His statement that the gay rights movement created a modern gay identity has been foundational to the Love in Action philosophy since its inception: People are not born “gay.” If a person decides it is a role they no longer choose to live out, there are healthy ways to engage a new one. 

We don’t turn gay people straight. We help those who choose to come to us examine and release identities and behaviors they never felt fully comfortable with. We explore the emotional and sociological factors of their self-identification, and we help them rediscover themselves simply as men and women created by God, free of the labels and accompanying behaviors that have been attached to them by themselves and others.

I share Maynard’s view that the right to make our own choices concerning our sexuality is paramount, but I do not agree that the nature/nurture debate is a smokescreen of the “ex-gay movement.” In my experience, it is gay advocacy groups that have had the loudest voice in declaring sexuality fixed and immutable.

Maynard closed his piece with the statement that to be gay, lesbian, bisexual, or straight involves making a series of choices. This is the viewpoint we have always held. It is my hope that we learn to honor and respect the choice to release a gay identity as much as we’re asked to respect those who announce finding it.

 John J. Smid

President/CEO, Love in Action International, Inc.

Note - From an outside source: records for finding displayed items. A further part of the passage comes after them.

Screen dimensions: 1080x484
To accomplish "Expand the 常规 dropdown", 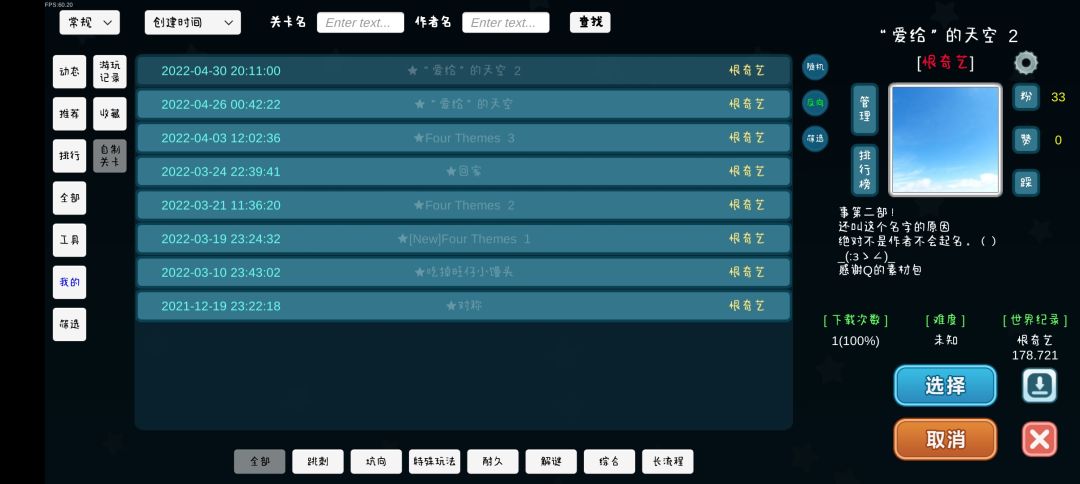I will pos(90,23).
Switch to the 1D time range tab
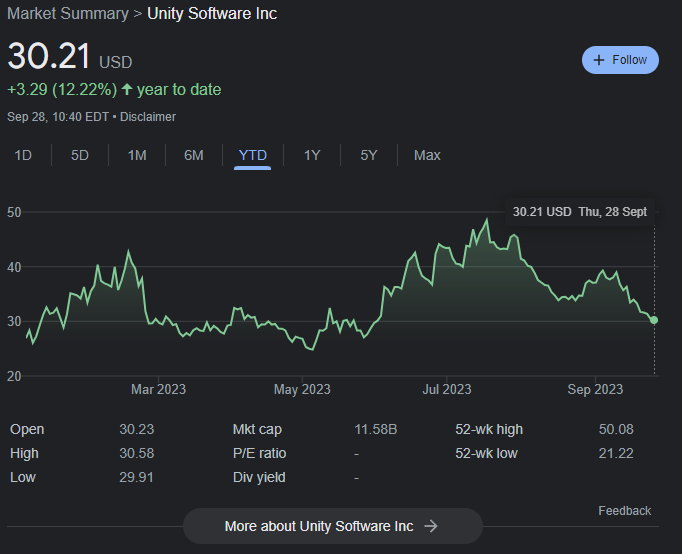The image size is (682, 554). click(22, 155)
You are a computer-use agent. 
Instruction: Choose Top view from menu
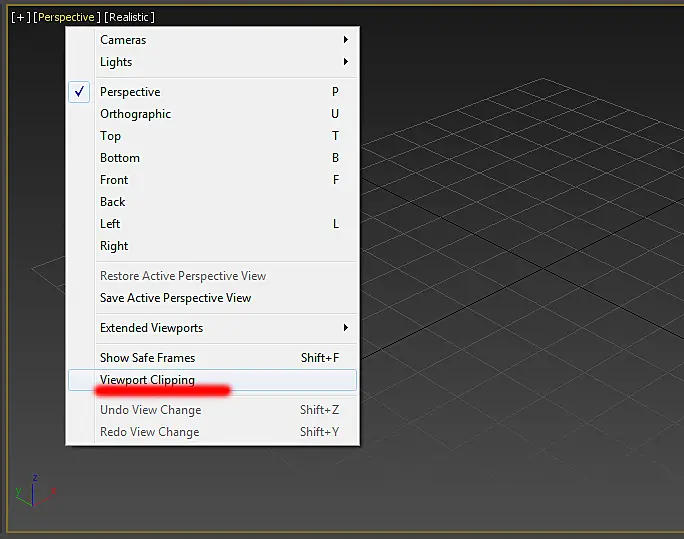click(212, 136)
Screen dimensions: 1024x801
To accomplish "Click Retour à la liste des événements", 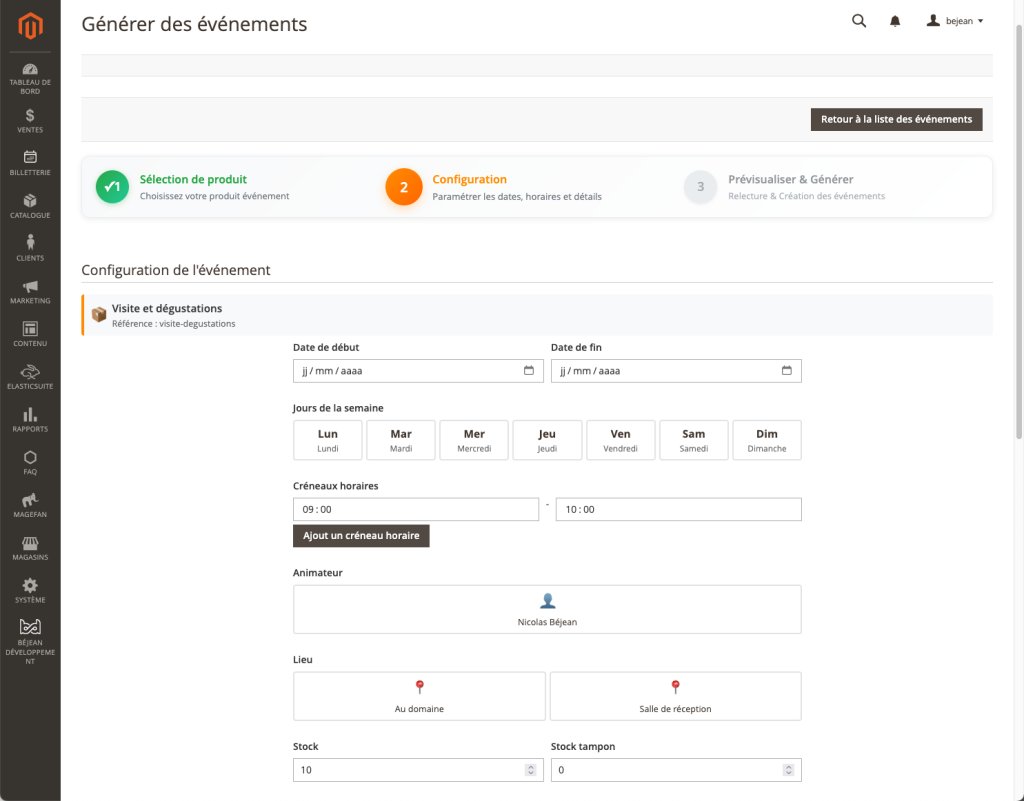I will (x=895, y=118).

Maynard’s premise is that all of us have an absolute right to choose sexual orientation. His argument also assumes any choice whatsoever, since he decries any religious or political sanctions against his view.

His absoluteness to not have absolutes against his view is a bit of a contradiction. This free-choice mindset logically leads to the freedom of “consenting” persons, animals, etc., to engage in almost any act in private.

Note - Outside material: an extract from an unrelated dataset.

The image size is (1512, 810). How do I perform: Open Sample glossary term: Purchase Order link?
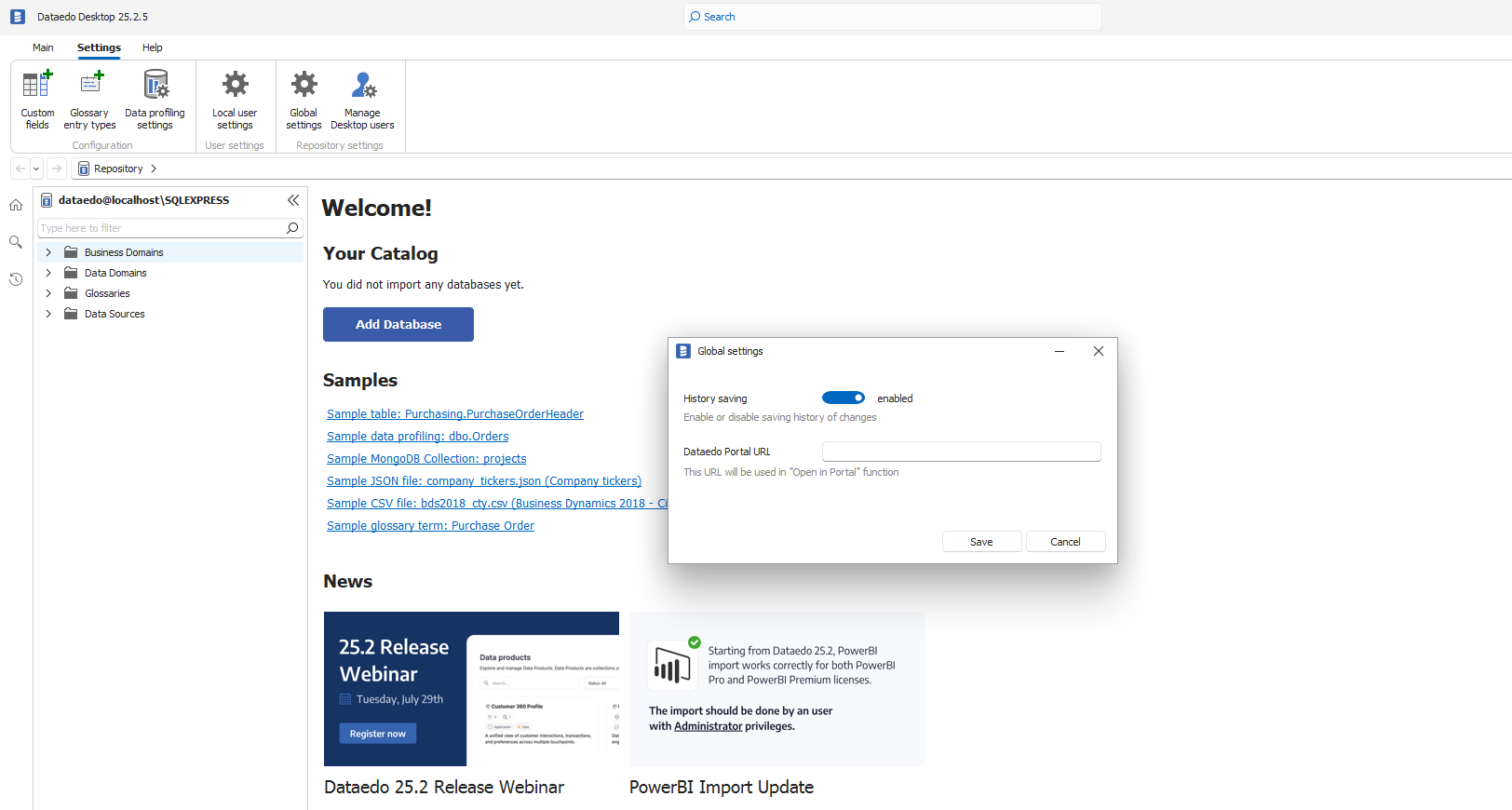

Where does one draw the line if there are no absolute ethics? Why not have freedoms of consenting individuals to make suicide pacts in the privacy of their home? What about the freedom of humans and animals to engage in bestiality in the privacy of their home? His error is to not recognize that all legislation is a reflection of someone’s moral code.

There is no neutrality in social ethical sanctions. While Maynard rejects scientific findings regarding homosexual patterns, the empirical evidence shows otherwise. If we adopt his view that there are no moral absolutes, then what standard keeps a sexual partner faithful in a relationship?

Charles Gillihan

Memphis

Thanks to Bruce VanWyngarden for his editor’s commentary [about his gay uncle] (March 22nd issue). I am sick and tired of the hypocrites in this country who think it is okay for a person to fight and die for this country in a moral (or immoral) war but not okay to say who they truly are.

Diane Blankenship

Millington

The U.S. Attorneys

The firing of a U.S. attorney (Viewpoint, March 15th issue) is the president’s right. No question. Presidents, when they take office, usually accept the resignations of U.S. attorneys. The firing of so many in the middle of a second term is a very different matter.

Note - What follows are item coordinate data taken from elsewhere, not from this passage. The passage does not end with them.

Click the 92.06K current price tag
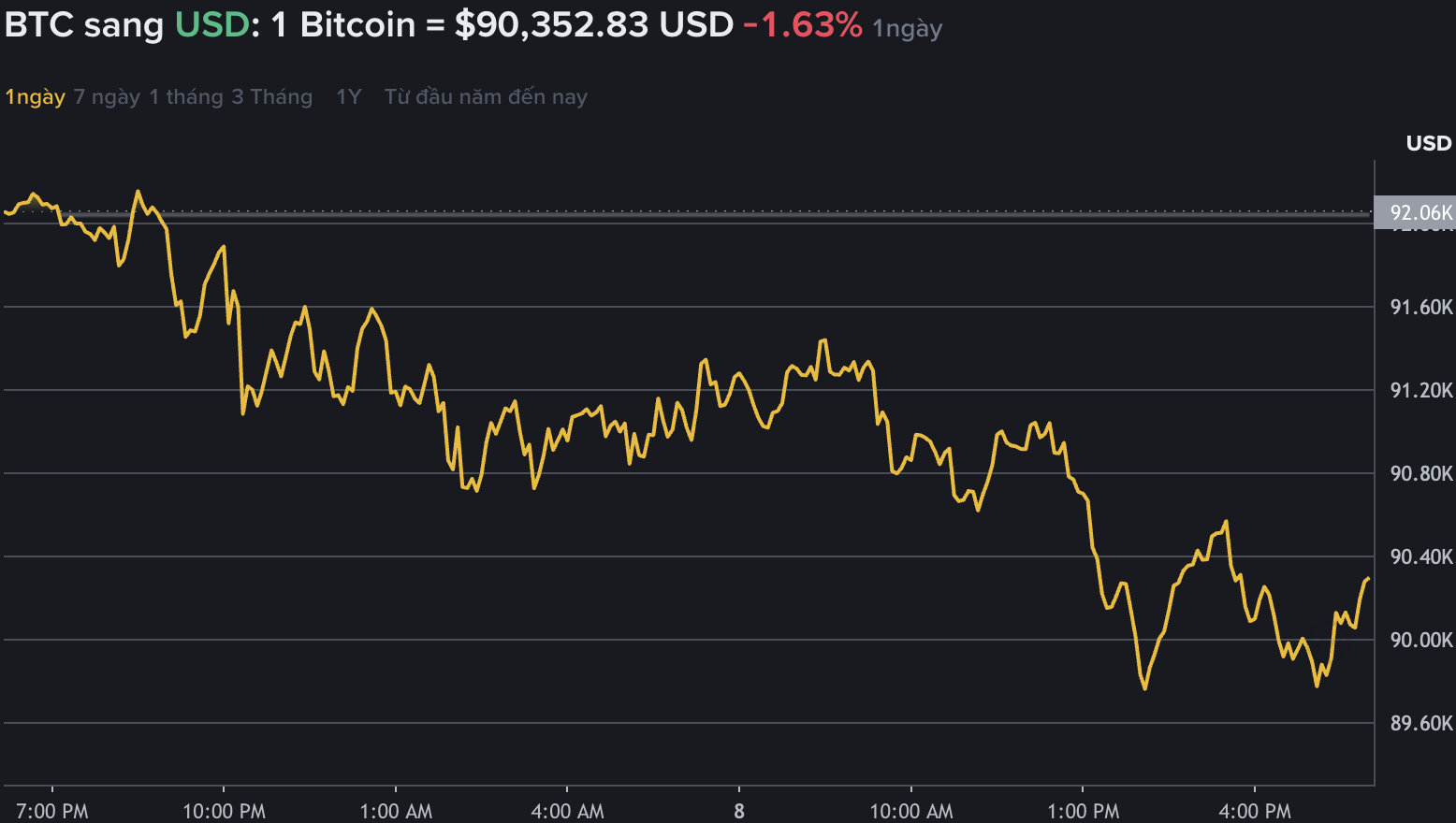This screenshot has height=823, width=1456. 1416,212
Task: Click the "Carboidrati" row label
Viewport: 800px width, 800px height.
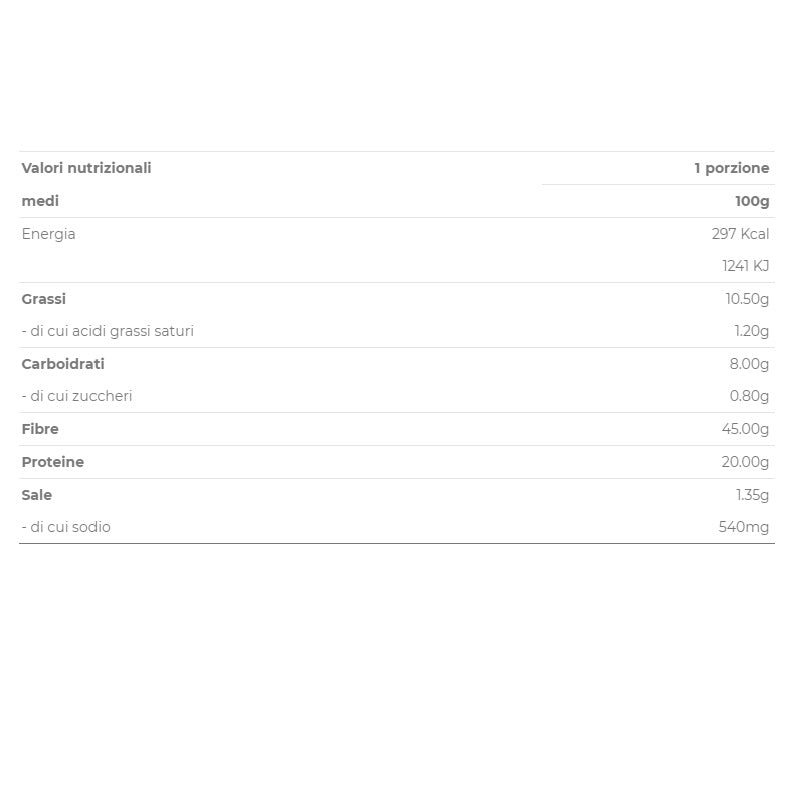Action: 63,364
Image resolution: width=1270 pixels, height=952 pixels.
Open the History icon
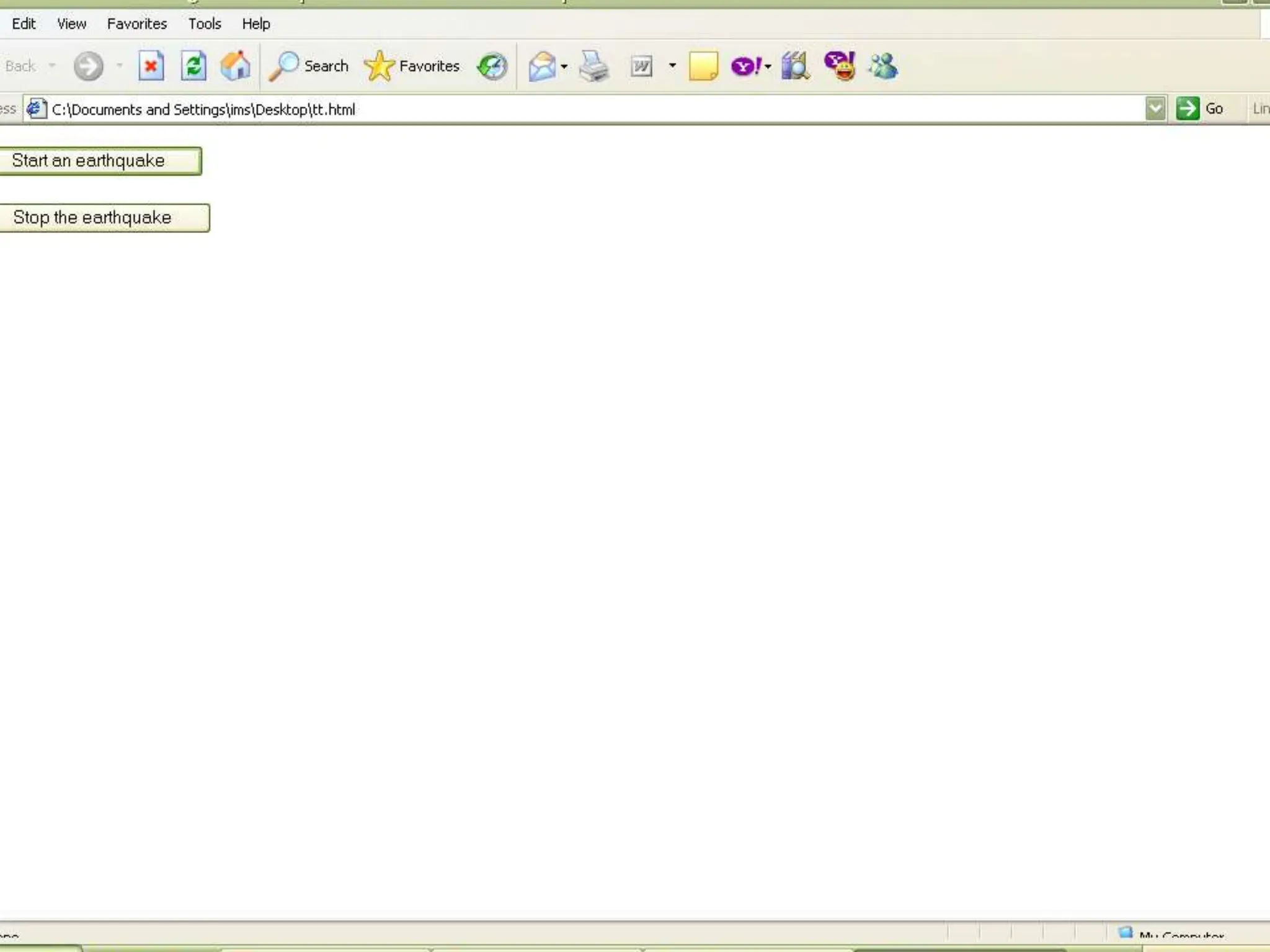(x=492, y=66)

It appears that the firings were done at the behest of long-standing aides of the president. Karl Rove and Tim Griffin started their careers as political operatives and destroyers of opponents’ good names back in Texas.  

Since we will have a presidential election in 2008, and Senator Hillary Clinton is running, one can only come to the conclusion that Griffin was named to replace a stellar U.S. attorney (Bud Cummins) to dig up dirt on Clinton. It appears Rove and those around him had only politics in mind, not the enforcement of the law for the citizens of Arkansas.     

Jack Bishop

Cordova

Editor’s note: In last week’s Flyer, we erroneously wrote that Michael Feldman’s Whad’Ya Know radio program was affiliated with National Public Radio. Feldman’s show is a Wisconsin Public Radio show distributed by Public Radio International.